Firstly I really do appreciate that you guys let me vent about this here and are so supportive. I really feel like I can't go many places in my real life for support; my real-life friends have previously dealt with a circle member who had ED, so I just...I can't go to them and say "hey, this incredibly powerful and negative thought pattern is taking over my brain and making me profoundly unhappy" because they just...I don't think they'd get it. I can't be that vulnerable with them. I'd like to make those sorts of friends in my new city; it's one of my goals. Corgiman helps a lot but I feel like I can't burden him all the damn time. So thank you, GT. You're one of my only outlets for this right now.
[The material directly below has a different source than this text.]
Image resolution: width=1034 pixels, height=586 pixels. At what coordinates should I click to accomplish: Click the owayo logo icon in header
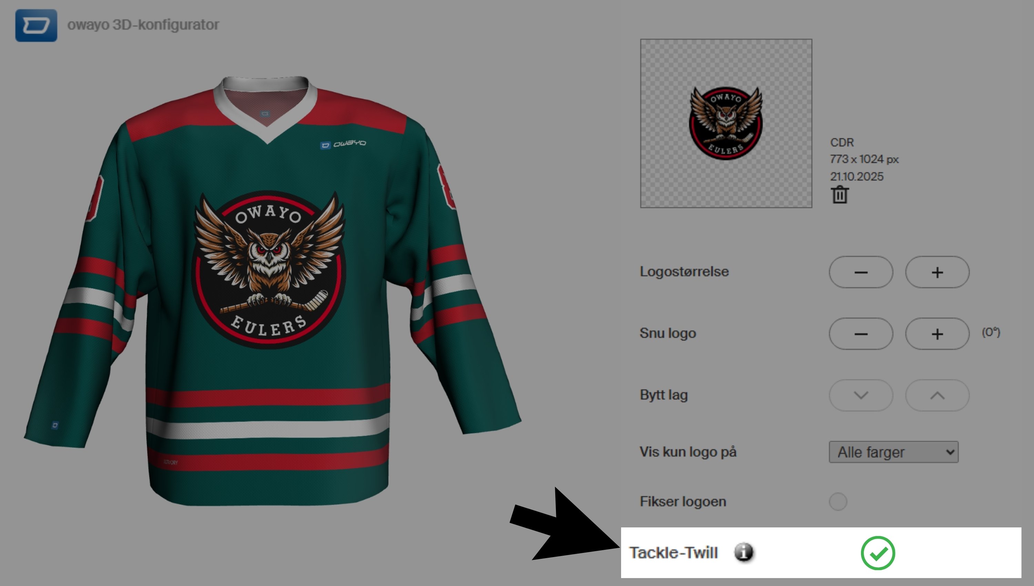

I checked with my psychiatrist yesterday and I don't think my weight is drug-related, so that's good in that I can probably lose it. I've decided to give my old meal plan a try before dropping money on a dietitian again. I'll sit down and plan out my meals for next week and see if it sets off my issues. I was able to very comfortably enjoy life last time I did this, but at the time I'd never really worked on losing weight and I had basically no expectations. This time, I do. And it's really difficult to let them go; it's irrational, but I get impatient and want to just wake up in the morning and have all my goals accomplished after trying for a few days or weeks. I know it'll take time and work, realistically. I know that I'll probably still be working on it by the time I move in August. But this is probably doable; I did it before and I maintained that weight for about four years. It's not a huge amount, either, less than 20 lbs, but I'm a small person so I perceive it to be a lot.
The other thing I'm fighting is this very irrational feeling that if I've missed the gym in any way then all my work is undone or even made worse. The reality is that one week off—0r even a week and a half—doesn't unravel everything. Bodies aren't that fragile. The other reality is that I'm probably heading back into PMS territory a little bit, which always brings some bloating. I've had those freakouts here before.
I'm crying as quietly as I can at my desk this morning, but I did walk to work and, well, today is the first day of the rest of my life, as they say.